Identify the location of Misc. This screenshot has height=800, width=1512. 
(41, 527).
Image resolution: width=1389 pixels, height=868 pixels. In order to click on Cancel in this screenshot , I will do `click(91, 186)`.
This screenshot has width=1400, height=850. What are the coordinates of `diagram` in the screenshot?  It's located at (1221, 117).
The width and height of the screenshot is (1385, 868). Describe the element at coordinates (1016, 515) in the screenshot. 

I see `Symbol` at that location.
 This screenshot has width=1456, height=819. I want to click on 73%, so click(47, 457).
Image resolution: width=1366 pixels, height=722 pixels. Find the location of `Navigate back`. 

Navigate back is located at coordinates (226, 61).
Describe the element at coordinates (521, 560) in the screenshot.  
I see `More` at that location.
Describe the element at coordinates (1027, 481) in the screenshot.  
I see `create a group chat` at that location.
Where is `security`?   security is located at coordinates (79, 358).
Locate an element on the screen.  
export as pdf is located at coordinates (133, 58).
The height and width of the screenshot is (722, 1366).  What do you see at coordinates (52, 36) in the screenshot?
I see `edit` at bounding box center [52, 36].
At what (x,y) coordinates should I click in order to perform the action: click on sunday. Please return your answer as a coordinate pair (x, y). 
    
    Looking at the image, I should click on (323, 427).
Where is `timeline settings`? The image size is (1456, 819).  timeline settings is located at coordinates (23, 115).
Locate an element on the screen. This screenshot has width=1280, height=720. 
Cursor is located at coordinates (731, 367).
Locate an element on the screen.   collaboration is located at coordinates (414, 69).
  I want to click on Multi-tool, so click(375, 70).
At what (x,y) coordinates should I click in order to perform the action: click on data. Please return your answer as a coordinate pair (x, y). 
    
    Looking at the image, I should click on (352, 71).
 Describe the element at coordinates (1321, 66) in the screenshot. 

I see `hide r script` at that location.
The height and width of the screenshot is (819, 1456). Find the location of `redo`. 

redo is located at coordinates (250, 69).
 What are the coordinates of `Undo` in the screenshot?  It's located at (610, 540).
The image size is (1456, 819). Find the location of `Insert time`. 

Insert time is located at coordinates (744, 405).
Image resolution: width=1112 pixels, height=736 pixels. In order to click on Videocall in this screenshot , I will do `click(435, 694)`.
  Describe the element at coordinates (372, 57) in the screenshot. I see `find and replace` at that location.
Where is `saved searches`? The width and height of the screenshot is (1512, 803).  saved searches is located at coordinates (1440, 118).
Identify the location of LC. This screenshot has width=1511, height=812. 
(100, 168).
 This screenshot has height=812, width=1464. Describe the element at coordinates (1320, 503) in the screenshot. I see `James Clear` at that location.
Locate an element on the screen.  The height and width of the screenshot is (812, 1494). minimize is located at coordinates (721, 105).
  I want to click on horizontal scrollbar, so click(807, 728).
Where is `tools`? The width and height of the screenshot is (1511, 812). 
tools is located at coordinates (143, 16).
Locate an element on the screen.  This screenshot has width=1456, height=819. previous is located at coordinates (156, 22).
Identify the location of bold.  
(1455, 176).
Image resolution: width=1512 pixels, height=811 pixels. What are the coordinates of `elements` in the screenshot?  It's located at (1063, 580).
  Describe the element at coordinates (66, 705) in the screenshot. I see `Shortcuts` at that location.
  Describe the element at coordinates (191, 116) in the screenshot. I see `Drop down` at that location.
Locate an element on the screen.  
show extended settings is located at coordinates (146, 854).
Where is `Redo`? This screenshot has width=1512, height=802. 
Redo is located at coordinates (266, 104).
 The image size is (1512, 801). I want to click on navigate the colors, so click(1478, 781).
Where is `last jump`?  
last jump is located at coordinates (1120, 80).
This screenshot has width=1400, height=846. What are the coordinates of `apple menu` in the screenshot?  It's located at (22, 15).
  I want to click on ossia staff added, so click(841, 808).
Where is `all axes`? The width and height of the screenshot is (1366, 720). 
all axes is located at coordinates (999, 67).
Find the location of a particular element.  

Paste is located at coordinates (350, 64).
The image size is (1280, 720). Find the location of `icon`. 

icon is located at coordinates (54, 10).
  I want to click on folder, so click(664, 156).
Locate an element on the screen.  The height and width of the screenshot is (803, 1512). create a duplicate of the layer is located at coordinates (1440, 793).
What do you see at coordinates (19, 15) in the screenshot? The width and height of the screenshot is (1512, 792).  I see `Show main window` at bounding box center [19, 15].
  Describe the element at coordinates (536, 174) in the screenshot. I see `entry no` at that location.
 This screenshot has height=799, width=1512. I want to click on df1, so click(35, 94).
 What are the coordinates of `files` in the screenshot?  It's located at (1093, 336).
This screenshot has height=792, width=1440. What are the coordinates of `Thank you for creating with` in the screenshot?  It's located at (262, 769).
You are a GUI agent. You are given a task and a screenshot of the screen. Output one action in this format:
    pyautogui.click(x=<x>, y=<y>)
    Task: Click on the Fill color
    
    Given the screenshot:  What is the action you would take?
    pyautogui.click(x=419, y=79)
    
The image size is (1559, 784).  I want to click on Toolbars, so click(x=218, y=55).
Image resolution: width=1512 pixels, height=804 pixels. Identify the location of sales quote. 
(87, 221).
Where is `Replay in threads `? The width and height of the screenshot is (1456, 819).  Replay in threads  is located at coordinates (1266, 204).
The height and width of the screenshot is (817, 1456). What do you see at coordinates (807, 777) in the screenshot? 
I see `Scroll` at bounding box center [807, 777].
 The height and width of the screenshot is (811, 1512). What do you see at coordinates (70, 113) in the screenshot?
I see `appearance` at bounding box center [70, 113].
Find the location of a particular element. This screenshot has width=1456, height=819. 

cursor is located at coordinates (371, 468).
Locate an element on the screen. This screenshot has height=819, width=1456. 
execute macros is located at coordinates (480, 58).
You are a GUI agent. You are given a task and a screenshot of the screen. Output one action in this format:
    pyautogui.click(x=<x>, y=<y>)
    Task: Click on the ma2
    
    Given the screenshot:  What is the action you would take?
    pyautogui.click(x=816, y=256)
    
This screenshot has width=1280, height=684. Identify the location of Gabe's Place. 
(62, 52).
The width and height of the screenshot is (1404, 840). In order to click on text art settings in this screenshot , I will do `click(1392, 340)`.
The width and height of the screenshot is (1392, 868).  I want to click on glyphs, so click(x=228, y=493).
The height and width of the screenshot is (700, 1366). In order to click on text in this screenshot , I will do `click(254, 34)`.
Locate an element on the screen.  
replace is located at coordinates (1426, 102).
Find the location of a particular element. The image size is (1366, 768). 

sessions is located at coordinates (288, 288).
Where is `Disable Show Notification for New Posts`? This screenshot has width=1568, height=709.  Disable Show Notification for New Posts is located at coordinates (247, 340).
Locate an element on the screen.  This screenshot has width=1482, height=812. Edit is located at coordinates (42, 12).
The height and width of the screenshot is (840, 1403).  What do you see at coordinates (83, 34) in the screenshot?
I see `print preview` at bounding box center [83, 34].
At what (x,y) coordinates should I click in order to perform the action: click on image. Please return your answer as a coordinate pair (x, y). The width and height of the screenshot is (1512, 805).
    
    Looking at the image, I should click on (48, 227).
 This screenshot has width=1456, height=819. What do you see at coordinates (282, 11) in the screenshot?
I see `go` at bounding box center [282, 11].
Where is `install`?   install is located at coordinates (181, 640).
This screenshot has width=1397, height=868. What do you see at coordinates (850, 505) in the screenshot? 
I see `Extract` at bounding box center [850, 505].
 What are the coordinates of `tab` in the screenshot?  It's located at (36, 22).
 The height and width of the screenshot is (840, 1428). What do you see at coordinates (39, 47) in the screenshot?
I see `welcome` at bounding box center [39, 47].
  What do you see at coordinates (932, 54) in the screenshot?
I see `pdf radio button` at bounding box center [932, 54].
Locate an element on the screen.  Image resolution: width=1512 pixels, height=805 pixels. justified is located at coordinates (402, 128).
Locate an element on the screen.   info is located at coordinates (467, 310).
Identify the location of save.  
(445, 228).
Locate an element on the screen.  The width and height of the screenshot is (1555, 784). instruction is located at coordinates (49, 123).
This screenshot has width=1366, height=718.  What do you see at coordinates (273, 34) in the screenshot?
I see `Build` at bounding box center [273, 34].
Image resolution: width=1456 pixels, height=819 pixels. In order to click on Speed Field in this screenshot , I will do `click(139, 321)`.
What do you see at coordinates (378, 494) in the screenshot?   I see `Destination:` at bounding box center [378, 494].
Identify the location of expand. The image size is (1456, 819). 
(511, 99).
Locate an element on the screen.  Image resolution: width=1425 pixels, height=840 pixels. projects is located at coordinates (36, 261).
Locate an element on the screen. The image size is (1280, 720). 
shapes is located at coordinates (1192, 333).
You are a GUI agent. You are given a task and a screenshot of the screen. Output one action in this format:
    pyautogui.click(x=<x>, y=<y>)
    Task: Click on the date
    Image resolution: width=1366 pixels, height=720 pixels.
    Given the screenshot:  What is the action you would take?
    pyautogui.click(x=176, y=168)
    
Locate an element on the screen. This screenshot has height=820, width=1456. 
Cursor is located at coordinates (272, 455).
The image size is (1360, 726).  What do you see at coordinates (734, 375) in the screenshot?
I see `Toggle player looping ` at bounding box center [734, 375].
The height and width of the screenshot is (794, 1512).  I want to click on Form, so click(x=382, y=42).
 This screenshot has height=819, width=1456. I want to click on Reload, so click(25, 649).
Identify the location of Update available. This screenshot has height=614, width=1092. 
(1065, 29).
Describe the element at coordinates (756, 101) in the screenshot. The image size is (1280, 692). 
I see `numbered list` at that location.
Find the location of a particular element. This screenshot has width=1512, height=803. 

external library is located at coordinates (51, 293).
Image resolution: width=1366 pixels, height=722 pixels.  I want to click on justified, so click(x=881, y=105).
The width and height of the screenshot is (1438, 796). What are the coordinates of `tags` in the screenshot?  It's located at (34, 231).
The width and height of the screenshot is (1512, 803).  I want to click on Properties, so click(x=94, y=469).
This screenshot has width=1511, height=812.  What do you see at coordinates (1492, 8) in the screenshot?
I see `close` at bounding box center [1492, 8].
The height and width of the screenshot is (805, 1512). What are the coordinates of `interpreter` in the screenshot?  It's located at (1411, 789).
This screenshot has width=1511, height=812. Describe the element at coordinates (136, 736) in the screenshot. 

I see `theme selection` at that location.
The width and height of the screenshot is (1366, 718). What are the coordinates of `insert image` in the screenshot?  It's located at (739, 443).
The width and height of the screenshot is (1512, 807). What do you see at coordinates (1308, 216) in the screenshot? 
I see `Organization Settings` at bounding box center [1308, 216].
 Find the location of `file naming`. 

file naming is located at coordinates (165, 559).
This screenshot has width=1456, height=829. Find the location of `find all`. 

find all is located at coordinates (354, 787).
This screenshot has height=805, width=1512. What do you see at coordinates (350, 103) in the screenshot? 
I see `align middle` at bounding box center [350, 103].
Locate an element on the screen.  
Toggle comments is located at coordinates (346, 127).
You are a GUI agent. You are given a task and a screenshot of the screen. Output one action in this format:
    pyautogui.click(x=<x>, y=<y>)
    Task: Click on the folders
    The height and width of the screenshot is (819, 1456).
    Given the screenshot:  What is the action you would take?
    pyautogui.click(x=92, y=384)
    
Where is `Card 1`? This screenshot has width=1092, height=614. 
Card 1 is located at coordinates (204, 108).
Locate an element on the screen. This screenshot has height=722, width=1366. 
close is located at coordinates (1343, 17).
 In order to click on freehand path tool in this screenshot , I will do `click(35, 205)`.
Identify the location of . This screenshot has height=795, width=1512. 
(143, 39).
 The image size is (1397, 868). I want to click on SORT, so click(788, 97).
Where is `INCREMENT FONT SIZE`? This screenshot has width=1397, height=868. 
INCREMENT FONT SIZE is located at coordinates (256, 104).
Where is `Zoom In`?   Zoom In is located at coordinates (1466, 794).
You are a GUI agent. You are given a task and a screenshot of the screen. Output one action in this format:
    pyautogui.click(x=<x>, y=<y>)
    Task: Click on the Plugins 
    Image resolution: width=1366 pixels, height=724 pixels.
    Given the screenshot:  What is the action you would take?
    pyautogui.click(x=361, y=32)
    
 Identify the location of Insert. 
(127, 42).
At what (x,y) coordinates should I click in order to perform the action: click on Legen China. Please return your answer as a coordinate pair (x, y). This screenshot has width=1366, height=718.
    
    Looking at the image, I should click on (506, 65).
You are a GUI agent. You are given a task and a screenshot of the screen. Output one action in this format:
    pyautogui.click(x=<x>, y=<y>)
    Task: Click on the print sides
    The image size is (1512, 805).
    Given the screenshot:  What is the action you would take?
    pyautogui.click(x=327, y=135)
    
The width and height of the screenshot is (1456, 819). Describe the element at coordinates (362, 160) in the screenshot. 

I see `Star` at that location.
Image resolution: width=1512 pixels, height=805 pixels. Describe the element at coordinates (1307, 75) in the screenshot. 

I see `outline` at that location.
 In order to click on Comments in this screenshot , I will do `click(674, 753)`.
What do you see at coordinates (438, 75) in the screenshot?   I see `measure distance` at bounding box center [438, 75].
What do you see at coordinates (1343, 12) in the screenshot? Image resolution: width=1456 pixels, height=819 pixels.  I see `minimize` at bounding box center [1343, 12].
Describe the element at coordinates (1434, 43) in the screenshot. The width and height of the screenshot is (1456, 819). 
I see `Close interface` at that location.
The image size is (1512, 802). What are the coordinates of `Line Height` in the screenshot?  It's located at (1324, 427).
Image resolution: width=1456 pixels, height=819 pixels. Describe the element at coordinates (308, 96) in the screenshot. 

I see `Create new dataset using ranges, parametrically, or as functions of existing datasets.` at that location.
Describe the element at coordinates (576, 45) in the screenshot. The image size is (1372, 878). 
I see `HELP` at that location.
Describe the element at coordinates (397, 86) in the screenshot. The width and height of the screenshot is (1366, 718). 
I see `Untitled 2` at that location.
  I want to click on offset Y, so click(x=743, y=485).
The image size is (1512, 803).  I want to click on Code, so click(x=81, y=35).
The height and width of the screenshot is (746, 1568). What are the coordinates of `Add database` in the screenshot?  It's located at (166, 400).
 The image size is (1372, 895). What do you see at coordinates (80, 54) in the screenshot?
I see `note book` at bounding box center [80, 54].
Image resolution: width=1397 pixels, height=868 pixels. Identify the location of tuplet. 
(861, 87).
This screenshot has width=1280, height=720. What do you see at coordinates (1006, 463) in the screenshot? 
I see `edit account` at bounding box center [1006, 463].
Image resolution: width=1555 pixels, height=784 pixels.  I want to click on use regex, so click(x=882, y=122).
=-=-=
> [What to produce]:
Please rewrite the lines from the one containing "This screenshot has height=805, width=1512." up to and including the one containing "The image size is (1397, 868)." as a numbered list, leaving out any blank lines.

> [Solved exercise]:
1. This screenshot has height=805, width=1512. What do you see at coordinates (350, 103) in the screenshot? 
2. I see `align middle` at bounding box center [350, 103].
3. Locate an element on the screen.  
4. Toggle comments is located at coordinates (346, 127).
5. You are a GUI agent. You are given a task and a screenshot of the screen. Output one action in this format:
6.     pyautogui.click(x=<x>, y=<y>)
7.     Task: Click on the folders
8.     The height and width of the screenshot is (819, 1456).
9.     Given the screenshot:  What is the action you would take?
10.     pyautogui.click(x=92, y=384)
11. Where is `Card 1`? This screenshot has width=1092, height=614. 
12. Card 1 is located at coordinates (204, 108).
13. Locate an element on the screen. This screenshot has height=722, width=1366. 
14. close is located at coordinates (1343, 17).
15.  In order to click on freehand path tool in this screenshot , I will do `click(35, 205)`.
16. Identify the location of . This screenshot has height=795, width=1512. 
17. (143, 39).
18.  The image size is (1397, 868). I want to click on SORT, so click(788, 97).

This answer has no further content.